- Born: 1987 Querétaro de Arteaga, Mexico
- Occupation: Social anthropologist
- Known for: Human rights activism

= Aleida Quintana =

Mexican human rights activist

Aleida Quintana Ordaz (born 1987, in Querétaro de Arteaga) is a Mexican human rights activist trained as a social anthropologist. She was exiled to Spain due to the threats she experienced because of her activism.

== Activism ==
In 2012, she began denouncing the disappearances of people occurred in Querétaro estate. She created a database of missing people, who were "human trafficking, feminicide, sexual exploitation, forced labour, hired killer, mendicity, domestic labour and forced marriage victims". Quintana found out there were more missing people than the official sources stated. Because of her conviction, she founded the organization T'ek'ei Grup Interdisciplinari por la Equidad. T'ek'ei actions consisted of accompanying missing people's relatives and investigating cases that authorities removed, focusing especially on the feminicide cases. The Mexican government denied the existence of such crimes, as many of the government members were tied to the illegal drug trade. One reason for hiding these facts was that the Querétaro government did not want to smear its image of economic prosperity, which had then one of the highest GDPs (Gross Domestic Products) in Mexico.

She prepared a database of disappeared persons, who were "victims of human trafficking, femicides, sexual exploitation, forced labor, Desam, hitmen, begging, labor and forced marriage ”. Aleida discovered that there were more disappearances than the official sources said. With this conviction, she founded the organization T'ek'ei Grup Interdisciplinario por la Equidad. This organization dedicated itself to accompanying the families of the disappeared and investigated the cases that the authorities separated, focusing especially on the cases of femicides. The government denied the existence of stories of crimes, many members of the government being people linked to drug trafficking.

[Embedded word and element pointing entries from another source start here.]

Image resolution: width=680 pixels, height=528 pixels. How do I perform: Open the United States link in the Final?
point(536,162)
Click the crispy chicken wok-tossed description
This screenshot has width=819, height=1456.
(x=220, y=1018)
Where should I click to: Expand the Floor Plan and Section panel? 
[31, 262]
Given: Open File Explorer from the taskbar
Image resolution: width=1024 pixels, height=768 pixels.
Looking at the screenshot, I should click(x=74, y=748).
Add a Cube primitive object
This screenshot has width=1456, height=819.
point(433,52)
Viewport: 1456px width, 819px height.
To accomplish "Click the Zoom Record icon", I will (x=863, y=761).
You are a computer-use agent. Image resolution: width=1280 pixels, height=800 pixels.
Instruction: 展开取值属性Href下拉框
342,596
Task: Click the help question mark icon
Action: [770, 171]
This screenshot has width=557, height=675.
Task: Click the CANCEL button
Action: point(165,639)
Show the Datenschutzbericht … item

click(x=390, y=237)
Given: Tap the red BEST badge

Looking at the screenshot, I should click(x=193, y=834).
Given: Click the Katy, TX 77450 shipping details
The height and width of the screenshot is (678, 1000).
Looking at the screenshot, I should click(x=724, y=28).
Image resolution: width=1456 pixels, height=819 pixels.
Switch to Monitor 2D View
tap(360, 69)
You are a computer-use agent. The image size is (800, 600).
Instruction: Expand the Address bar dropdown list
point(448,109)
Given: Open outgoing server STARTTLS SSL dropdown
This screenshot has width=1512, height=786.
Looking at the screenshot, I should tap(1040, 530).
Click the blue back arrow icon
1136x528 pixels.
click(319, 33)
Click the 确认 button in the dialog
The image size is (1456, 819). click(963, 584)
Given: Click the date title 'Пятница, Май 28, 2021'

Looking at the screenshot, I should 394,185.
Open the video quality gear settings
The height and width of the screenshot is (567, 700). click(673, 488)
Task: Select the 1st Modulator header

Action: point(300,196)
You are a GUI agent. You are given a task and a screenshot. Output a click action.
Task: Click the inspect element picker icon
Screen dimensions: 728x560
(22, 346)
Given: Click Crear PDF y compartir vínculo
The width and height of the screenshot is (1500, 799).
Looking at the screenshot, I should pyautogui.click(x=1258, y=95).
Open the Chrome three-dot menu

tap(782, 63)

For her activism, she has suffered threats, defamation and endured up to three attacks. In January 2018, she was attacked in retaliation for revealing the authorities' cover-up of criminal acts. Quintana went into exile from her country with her partner, Fernando Valadez. They entered Spanish territory in March with the Amnesty International reception program.

In 2015, she received the Cecilia Loría Saviñón Medal for her work in defence of women's human rights and for her contribution in the fight for equality and the eradication of violence.

In 2017, she was given by the LVIII Querétaro estate term the honour of the Medalla de Sor Juana Inés de la Cruz. When she received it, she stated that this very fact of receiving it is contradictory.

Reaction against her activism consisted of threats, defamations and even three aggressions. In January 2018, she was attacked as a reprisal for uncovering the hiding of criminal actions by the authorities. Quintana went into exile from her country with her romantic partner, Fernando Valadez. They entered into Spanish territory in March through the Amnesty International reception program.